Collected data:
==================================================
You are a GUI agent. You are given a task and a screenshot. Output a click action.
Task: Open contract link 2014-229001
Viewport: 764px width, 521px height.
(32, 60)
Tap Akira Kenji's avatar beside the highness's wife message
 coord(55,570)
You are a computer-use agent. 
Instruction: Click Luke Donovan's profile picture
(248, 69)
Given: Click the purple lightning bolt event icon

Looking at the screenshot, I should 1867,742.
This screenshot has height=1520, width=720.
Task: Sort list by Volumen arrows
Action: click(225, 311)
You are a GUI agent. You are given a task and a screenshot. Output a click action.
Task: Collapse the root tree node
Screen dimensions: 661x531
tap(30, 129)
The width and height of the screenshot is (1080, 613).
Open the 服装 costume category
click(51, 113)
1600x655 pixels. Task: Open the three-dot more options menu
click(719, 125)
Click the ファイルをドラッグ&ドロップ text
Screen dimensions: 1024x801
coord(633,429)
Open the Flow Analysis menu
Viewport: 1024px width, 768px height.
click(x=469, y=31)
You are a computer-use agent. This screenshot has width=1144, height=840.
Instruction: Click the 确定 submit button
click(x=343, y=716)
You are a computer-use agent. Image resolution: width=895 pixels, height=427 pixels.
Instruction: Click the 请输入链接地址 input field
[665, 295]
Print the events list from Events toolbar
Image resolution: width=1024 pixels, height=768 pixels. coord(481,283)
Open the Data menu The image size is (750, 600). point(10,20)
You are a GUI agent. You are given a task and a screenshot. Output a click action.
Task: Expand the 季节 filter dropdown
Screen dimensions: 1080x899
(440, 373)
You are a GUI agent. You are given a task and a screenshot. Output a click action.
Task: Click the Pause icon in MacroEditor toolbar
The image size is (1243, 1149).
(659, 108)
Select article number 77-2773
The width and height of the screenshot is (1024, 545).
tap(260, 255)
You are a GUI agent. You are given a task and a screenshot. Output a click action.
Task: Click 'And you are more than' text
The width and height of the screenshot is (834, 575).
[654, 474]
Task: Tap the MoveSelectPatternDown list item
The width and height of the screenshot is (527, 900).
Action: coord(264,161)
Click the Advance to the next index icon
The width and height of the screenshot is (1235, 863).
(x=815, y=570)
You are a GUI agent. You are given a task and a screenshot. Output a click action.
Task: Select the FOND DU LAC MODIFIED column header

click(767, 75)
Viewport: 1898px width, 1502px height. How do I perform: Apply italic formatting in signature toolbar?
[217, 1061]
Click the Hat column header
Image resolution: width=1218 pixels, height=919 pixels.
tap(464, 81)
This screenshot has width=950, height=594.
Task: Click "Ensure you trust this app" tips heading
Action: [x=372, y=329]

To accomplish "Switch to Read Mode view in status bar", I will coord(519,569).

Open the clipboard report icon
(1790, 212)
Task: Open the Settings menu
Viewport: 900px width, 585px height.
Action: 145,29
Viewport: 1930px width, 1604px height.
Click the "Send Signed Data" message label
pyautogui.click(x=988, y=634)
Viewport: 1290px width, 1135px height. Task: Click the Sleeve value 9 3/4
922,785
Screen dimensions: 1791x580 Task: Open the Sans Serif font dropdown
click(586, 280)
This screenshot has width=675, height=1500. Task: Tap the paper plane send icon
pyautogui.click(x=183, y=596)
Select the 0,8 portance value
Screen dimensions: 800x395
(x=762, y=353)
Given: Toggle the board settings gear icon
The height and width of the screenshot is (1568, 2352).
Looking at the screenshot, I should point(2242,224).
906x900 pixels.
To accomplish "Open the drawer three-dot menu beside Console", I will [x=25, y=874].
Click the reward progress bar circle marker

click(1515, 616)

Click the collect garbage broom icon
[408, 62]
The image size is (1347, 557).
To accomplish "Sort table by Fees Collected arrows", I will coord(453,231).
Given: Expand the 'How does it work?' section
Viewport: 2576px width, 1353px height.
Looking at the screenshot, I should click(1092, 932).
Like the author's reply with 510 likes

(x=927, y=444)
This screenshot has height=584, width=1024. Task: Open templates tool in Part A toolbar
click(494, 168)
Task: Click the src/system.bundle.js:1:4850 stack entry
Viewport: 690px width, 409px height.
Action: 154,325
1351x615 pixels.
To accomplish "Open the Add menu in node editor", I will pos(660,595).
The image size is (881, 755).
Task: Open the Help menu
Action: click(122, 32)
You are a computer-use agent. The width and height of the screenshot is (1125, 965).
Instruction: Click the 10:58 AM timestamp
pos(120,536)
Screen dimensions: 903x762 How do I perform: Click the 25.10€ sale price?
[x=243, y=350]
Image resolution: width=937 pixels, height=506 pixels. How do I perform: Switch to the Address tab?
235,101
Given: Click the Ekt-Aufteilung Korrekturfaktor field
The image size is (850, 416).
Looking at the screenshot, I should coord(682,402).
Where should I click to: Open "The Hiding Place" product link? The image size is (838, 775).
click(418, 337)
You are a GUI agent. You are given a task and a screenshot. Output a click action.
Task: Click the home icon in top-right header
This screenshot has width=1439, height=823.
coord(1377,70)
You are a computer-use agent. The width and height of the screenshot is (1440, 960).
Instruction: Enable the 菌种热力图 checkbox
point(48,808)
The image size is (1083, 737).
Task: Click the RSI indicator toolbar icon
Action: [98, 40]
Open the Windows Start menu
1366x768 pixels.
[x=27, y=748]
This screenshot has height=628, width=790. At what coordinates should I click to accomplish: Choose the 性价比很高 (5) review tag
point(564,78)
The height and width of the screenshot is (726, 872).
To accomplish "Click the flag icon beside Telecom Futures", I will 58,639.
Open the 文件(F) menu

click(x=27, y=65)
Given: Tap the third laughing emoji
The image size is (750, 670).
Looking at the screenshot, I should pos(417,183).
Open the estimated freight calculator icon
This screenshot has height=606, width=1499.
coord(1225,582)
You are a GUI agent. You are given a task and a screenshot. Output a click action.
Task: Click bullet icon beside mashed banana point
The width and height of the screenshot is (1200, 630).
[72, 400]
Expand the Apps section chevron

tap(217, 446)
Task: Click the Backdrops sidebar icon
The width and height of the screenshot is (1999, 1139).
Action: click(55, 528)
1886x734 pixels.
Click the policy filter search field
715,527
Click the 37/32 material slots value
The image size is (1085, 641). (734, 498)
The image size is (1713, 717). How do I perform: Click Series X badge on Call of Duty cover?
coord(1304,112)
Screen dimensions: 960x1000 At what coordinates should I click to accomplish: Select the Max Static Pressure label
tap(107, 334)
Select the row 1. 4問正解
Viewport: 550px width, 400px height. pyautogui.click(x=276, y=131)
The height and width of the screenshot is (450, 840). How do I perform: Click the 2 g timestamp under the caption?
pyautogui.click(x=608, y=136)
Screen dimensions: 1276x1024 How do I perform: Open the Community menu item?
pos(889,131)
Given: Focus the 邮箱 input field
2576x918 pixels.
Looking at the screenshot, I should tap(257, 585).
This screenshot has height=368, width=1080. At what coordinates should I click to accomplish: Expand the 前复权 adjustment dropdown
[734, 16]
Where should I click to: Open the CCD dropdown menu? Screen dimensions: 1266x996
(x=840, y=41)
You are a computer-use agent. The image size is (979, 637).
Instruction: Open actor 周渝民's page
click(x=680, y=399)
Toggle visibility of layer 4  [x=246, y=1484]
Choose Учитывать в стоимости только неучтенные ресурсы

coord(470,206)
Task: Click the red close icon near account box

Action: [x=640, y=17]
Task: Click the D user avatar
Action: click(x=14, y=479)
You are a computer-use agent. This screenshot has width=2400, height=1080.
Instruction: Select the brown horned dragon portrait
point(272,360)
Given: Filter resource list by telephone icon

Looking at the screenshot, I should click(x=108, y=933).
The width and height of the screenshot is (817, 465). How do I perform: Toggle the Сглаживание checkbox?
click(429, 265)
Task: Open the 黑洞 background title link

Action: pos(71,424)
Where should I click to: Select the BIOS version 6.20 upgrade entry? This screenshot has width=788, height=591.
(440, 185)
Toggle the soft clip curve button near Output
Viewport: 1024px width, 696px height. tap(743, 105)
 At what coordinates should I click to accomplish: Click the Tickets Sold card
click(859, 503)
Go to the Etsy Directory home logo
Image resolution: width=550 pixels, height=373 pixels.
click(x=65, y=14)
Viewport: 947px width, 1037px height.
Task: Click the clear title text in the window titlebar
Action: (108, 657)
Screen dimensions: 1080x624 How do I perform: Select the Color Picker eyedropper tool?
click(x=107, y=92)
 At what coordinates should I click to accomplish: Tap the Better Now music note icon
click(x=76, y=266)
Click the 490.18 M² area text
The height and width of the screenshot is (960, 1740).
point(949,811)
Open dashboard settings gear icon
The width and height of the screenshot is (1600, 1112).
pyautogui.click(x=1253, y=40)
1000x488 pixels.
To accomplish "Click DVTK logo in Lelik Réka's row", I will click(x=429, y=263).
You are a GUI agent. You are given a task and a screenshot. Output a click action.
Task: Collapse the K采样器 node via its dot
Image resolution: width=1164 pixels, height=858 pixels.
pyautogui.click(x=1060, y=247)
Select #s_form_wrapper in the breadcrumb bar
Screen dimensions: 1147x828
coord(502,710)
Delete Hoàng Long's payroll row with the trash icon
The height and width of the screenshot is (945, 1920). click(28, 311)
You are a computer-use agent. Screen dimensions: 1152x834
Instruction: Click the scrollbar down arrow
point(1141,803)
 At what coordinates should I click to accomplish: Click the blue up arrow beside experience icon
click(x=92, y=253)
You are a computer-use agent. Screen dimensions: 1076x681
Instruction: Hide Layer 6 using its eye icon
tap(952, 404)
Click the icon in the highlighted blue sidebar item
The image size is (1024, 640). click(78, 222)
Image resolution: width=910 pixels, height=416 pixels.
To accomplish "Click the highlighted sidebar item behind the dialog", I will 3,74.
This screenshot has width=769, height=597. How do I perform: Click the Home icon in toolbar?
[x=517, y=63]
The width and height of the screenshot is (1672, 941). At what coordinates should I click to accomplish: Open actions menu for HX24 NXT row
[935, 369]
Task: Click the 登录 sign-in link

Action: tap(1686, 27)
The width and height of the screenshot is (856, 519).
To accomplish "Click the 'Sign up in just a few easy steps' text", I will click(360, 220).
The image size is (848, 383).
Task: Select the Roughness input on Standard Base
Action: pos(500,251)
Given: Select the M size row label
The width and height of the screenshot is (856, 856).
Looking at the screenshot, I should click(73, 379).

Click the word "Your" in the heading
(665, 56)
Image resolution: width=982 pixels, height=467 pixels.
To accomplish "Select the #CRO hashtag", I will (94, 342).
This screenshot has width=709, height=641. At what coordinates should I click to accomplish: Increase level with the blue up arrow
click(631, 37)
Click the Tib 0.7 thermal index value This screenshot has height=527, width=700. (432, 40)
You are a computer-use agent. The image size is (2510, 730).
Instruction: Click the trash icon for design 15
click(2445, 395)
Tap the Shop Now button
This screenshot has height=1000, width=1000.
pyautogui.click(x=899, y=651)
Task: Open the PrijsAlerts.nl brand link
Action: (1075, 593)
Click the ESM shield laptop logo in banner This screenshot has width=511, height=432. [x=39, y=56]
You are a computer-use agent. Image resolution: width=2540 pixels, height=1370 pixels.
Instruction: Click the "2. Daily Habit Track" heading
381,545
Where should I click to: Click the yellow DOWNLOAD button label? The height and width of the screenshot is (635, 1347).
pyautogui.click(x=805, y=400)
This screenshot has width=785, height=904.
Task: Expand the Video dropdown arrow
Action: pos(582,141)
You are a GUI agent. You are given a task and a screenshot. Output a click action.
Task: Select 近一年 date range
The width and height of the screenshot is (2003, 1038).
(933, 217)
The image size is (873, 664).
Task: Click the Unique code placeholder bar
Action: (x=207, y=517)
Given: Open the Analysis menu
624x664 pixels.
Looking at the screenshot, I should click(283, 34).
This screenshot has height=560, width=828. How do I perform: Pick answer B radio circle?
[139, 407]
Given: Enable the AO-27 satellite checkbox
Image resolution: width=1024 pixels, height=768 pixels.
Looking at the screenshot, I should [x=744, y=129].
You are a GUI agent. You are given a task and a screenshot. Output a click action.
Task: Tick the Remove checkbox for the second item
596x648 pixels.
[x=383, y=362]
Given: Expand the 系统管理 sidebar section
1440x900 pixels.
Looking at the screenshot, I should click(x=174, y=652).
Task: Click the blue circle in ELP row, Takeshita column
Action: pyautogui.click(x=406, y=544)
==================================================
- [Task to complete]
Print exactly the lines above from the one with "The width and height of the screenshot is (856, 856)." to the one with "Task: Select 近一年 date range", including both.

- [Answer to this exercise]
The width and height of the screenshot is (856, 856).
Looking at the screenshot, I should click(73, 379).

Click the word "Your" in the heading
(665, 56)
Image resolution: width=982 pixels, height=467 pixels.
To accomplish "Select the #CRO hashtag", I will (94, 342).
This screenshot has width=709, height=641. At what coordinates should I click to accomplish: Increase level with the blue up arrow
click(631, 37)
Click the Tib 0.7 thermal index value This screenshot has height=527, width=700. (432, 40)
You are a computer-use agent. The image size is (2510, 730).
Instruction: Click the trash icon for design 15
click(2445, 395)
Tap the Shop Now button
This screenshot has height=1000, width=1000.
pyautogui.click(x=899, y=651)
Task: Open the PrijsAlerts.nl brand link
Action: (1075, 593)
Click the ESM shield laptop logo in banner This screenshot has width=511, height=432. [x=39, y=56]
You are a computer-use agent. Image resolution: width=2540 pixels, height=1370 pixels.
Instruction: Click the "2. Daily Habit Track" heading
381,545
Where should I click to: Click the yellow DOWNLOAD button label? The height and width of the screenshot is (635, 1347).
pyautogui.click(x=805, y=400)
This screenshot has width=785, height=904.
Task: Expand the Video dropdown arrow
Action: pos(582,141)
You are a GUI agent. You are given a task and a screenshot. Output a click action.
Task: Select 近一年 date range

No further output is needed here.